Nursing Care Plan Prognosis
The prognosis depends on the type of dermatitis:
• Atopic dermatitis. About half of children diagnosed with AD will improve by age fifteen; the other half will have lifelong symptoms. It is unusual for a person to develop eczema for the first time after age thirty unless they are working in a harsh climate or a wet environment.
• Contact dermatitis. Even without medical treatment most cases improve within a few days to three to four weeks after exposure to the allergen or irritant has stopped.
• Cercarial dermatitis. Most cases clear up by themselves in a few days to a week without medical treatment, although home treatment with calamine or antihistamines will relieve the itching more rapidly.
• Radiation dermatitis. Most mild cases of sunburn heal without problems in the short term. Blisters that become infected usually heal completely once the infection is treated. The long-term prognosis is of greater concern, as a history of repeated sunburn increases a person’s risk of melanoma (the most serious form of skin cancer).
• Seborrheic dermatitis. There is no long-term cure for this type of dermatitis; however, faithful use of the shampoos and skin treatments prescribed by the doctor usually relieves symptoms and lowers the risk of flare-ups.

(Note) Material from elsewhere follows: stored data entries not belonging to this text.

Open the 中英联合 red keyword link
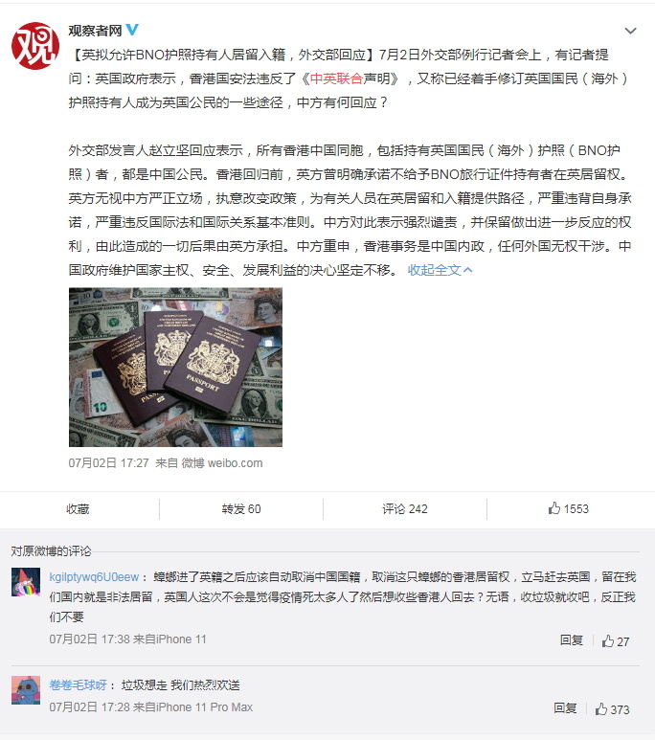point(336,78)
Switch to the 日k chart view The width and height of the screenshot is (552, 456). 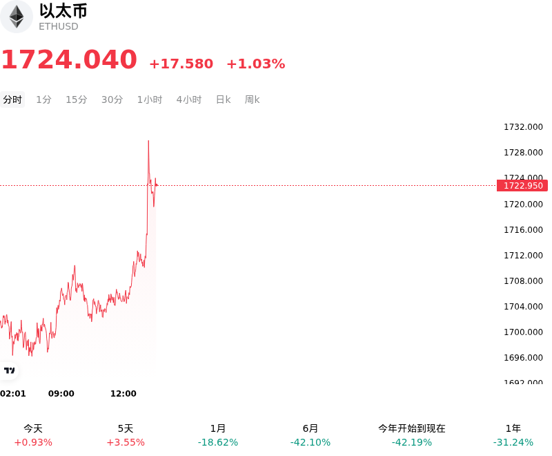(x=223, y=99)
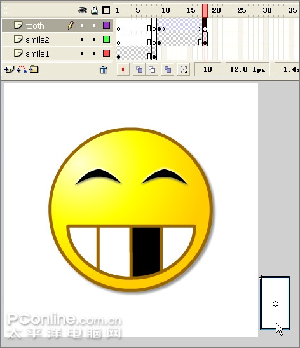This screenshot has width=300, height=348.
Task: Click the Insert Layer icon
Action: tap(9, 69)
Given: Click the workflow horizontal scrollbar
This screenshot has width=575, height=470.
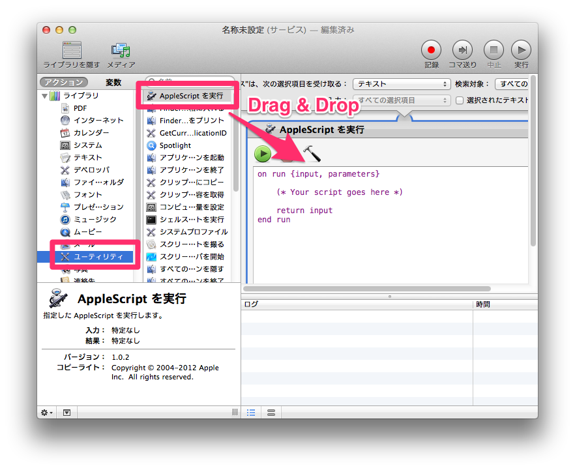Looking at the screenshot, I should (x=367, y=289).
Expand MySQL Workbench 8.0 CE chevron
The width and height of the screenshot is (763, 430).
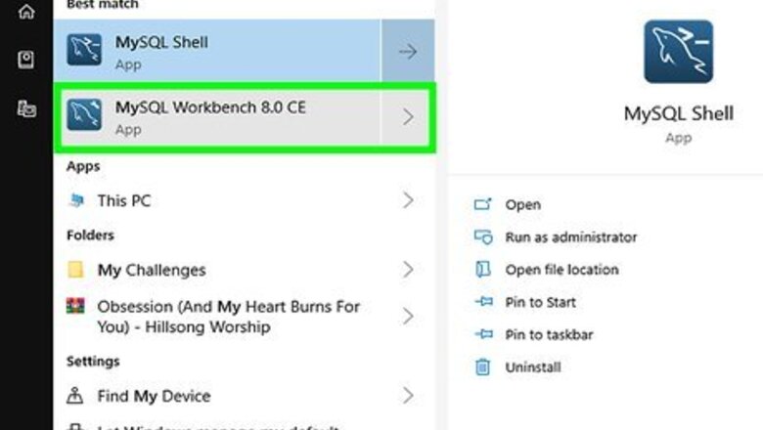point(408,117)
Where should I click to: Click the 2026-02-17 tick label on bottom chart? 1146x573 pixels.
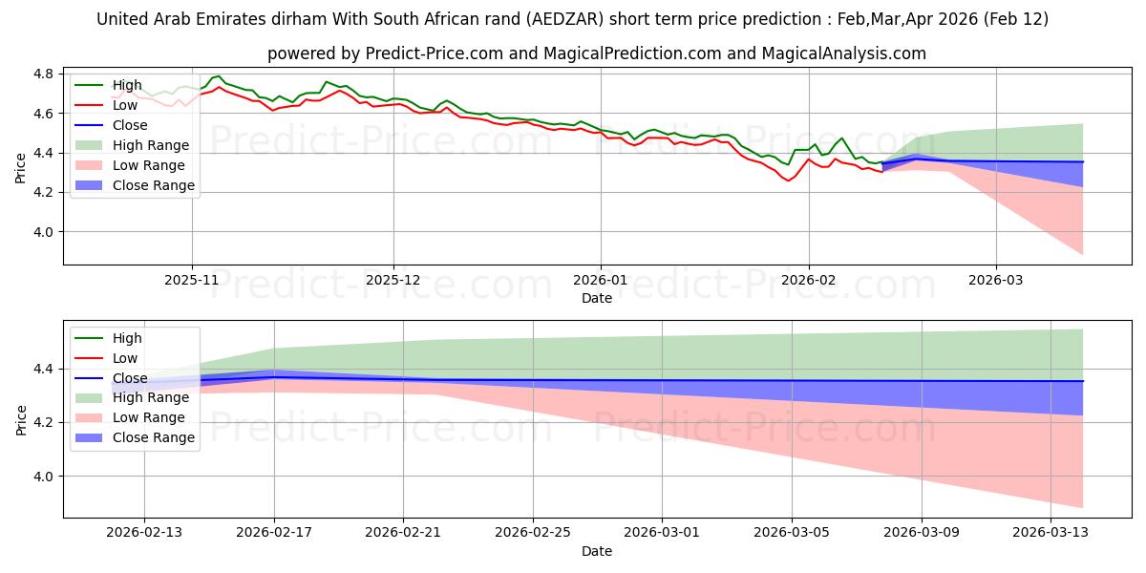coord(274,533)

Nursing Care Plan PreventionPrevention of most forms of dermatitis consists of first identifying and then avoiding the allergen or other cause of the skin rash:
• Atopic dermatitis. Prevention of AD consists of identifying the specific substances that trigger skin reactions; avoiding contact with them whenever possible; and applying products that relieve the itching, dryness, and inflammation of the skin.
• Contact dermatitis. In addition to advising the patient to avoid the allergen or irritating substance, in some cases the doctor can recommend substitutes for the specific products or substances causing the rash.

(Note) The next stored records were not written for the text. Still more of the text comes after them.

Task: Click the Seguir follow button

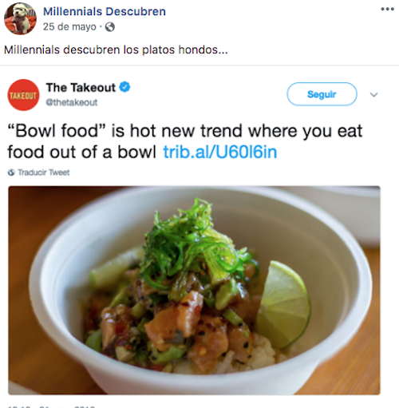Action: 322,94
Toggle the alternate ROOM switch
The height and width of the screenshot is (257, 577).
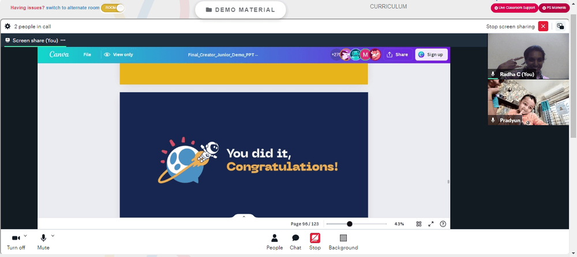(x=113, y=8)
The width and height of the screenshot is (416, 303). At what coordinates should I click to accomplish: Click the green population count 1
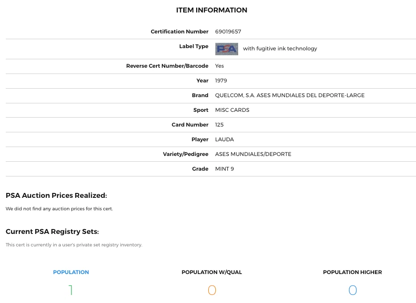pyautogui.click(x=71, y=291)
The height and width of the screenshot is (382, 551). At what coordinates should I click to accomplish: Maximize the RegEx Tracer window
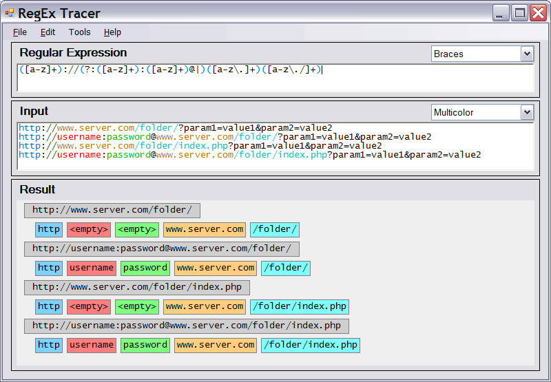(519, 12)
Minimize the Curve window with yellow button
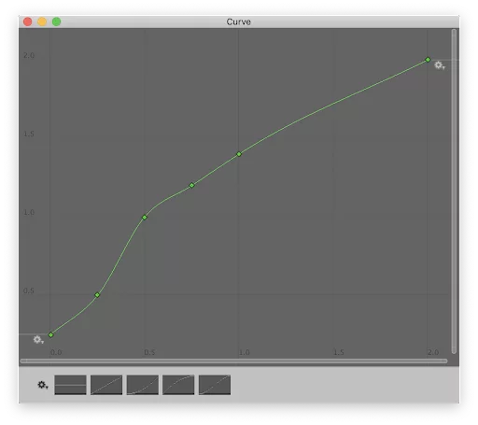The height and width of the screenshot is (425, 478). click(42, 21)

• Cercarial dermatitis. To prevent swimmer’s itch, people should choose swimming areas carefully; avoid marshy or shoreline areas where snails often live; rinse off thoroughly after swimming; and use chlorine to keep home pools free of parasites.

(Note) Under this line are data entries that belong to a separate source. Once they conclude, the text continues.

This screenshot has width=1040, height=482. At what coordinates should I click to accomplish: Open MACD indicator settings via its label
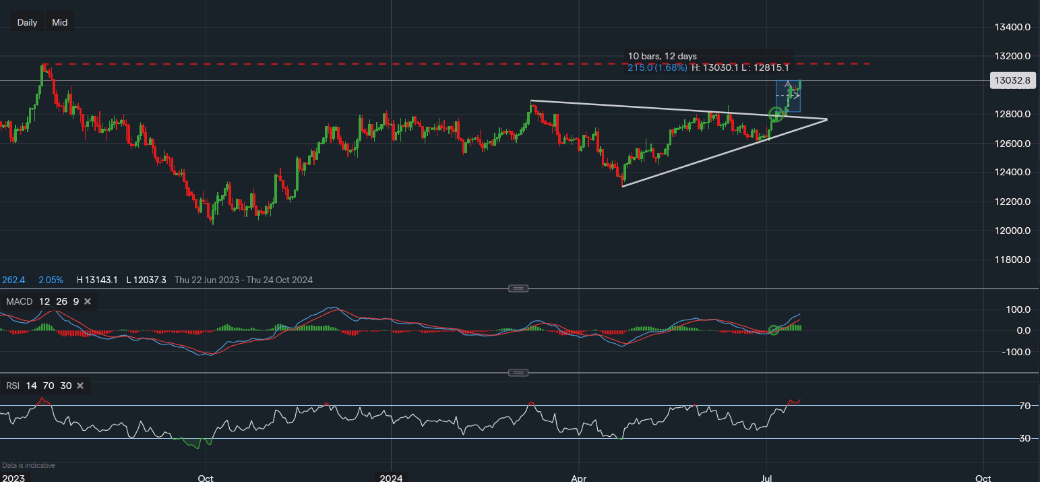pyautogui.click(x=19, y=301)
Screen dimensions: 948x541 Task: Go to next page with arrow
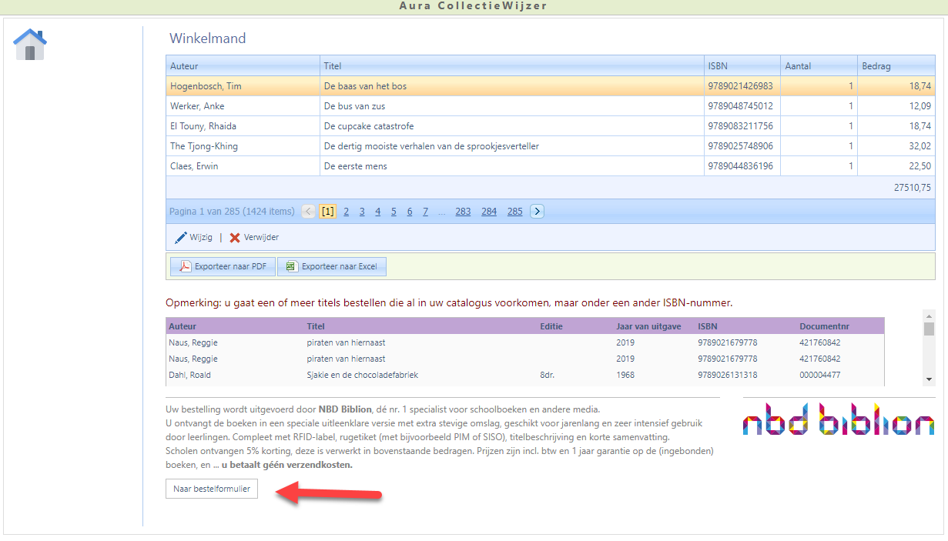(x=537, y=212)
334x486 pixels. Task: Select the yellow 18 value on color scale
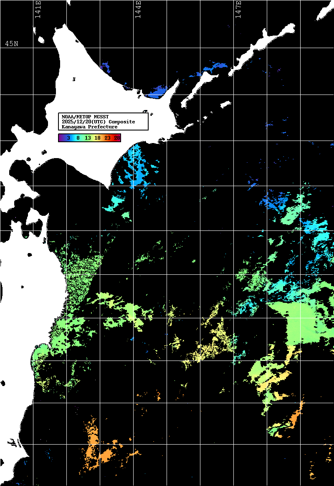97,138
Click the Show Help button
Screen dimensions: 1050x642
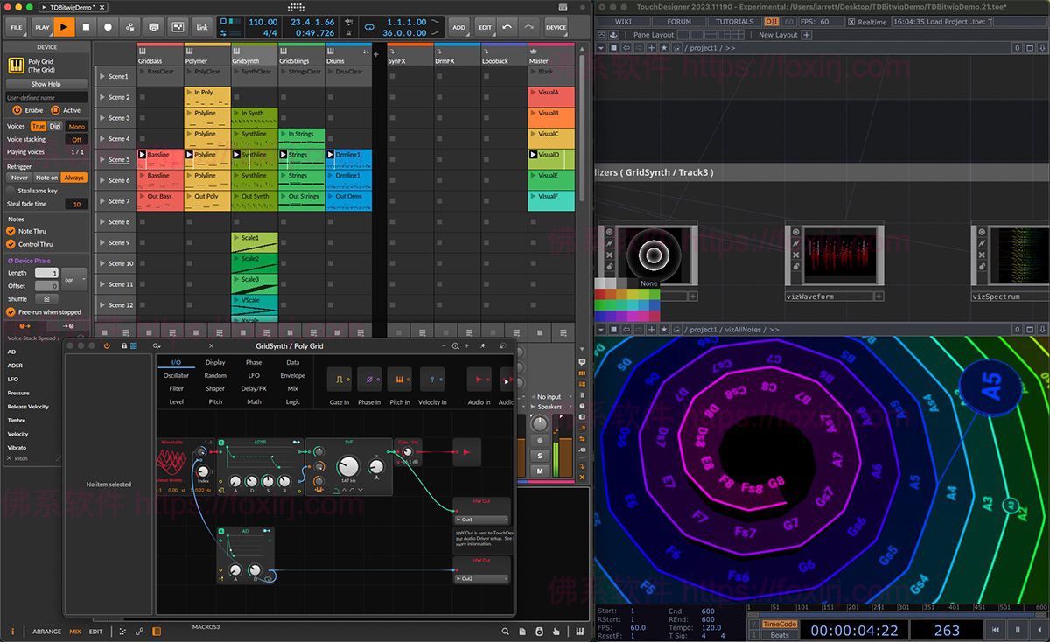click(x=45, y=84)
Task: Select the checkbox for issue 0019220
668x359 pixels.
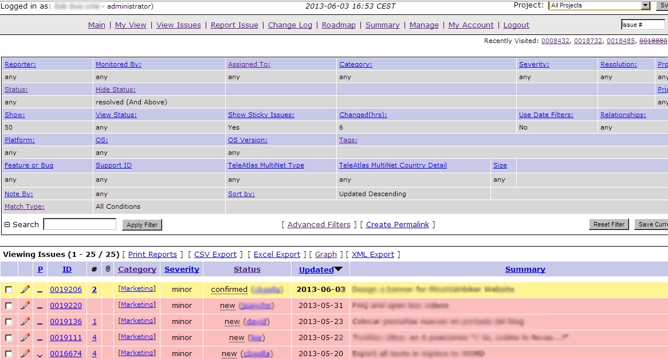Action: (x=9, y=306)
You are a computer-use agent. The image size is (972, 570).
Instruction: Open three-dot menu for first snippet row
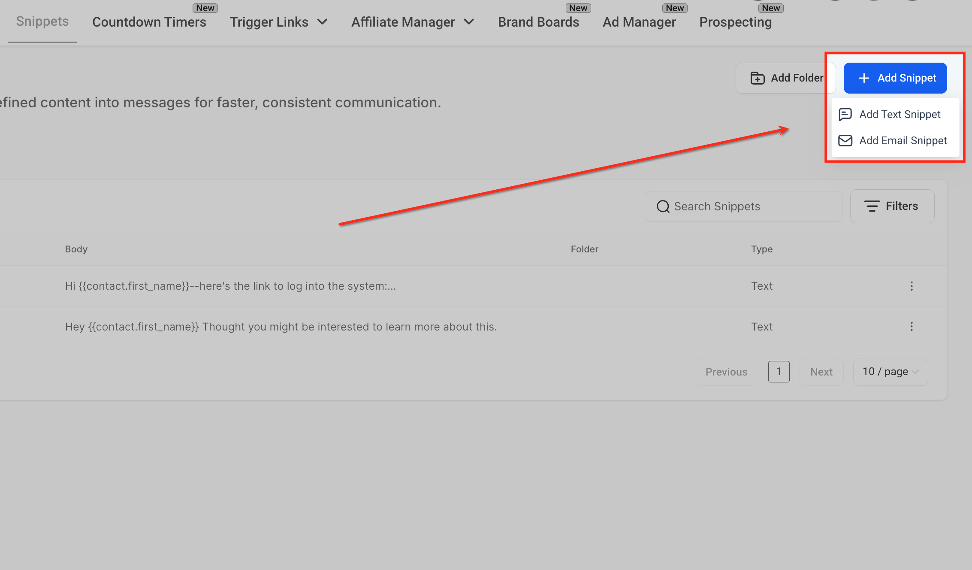(x=912, y=286)
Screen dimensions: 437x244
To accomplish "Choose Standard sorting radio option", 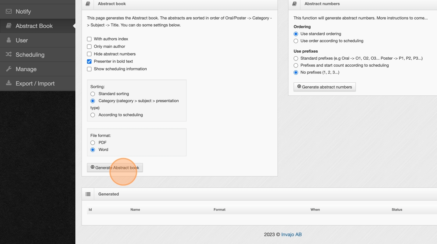I will coord(93,94).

• Radiation dermatitis. Staying out of the sun between 10 a.m. and 4 p.m.; wearing a hat and clothing that covers as much of the body as possible; and using sunscreen when outdoors.
• Seborrheic dermatitis. Avoiding the use of hair spray or greasy hair gels or creams is usually necessary. Stress management techniques are helpful to some patients in preventing flare-ups caused by emotional stress.
Dermatitis is likely to continue to be a commonplace health problem, if only because it has so many forms and causes.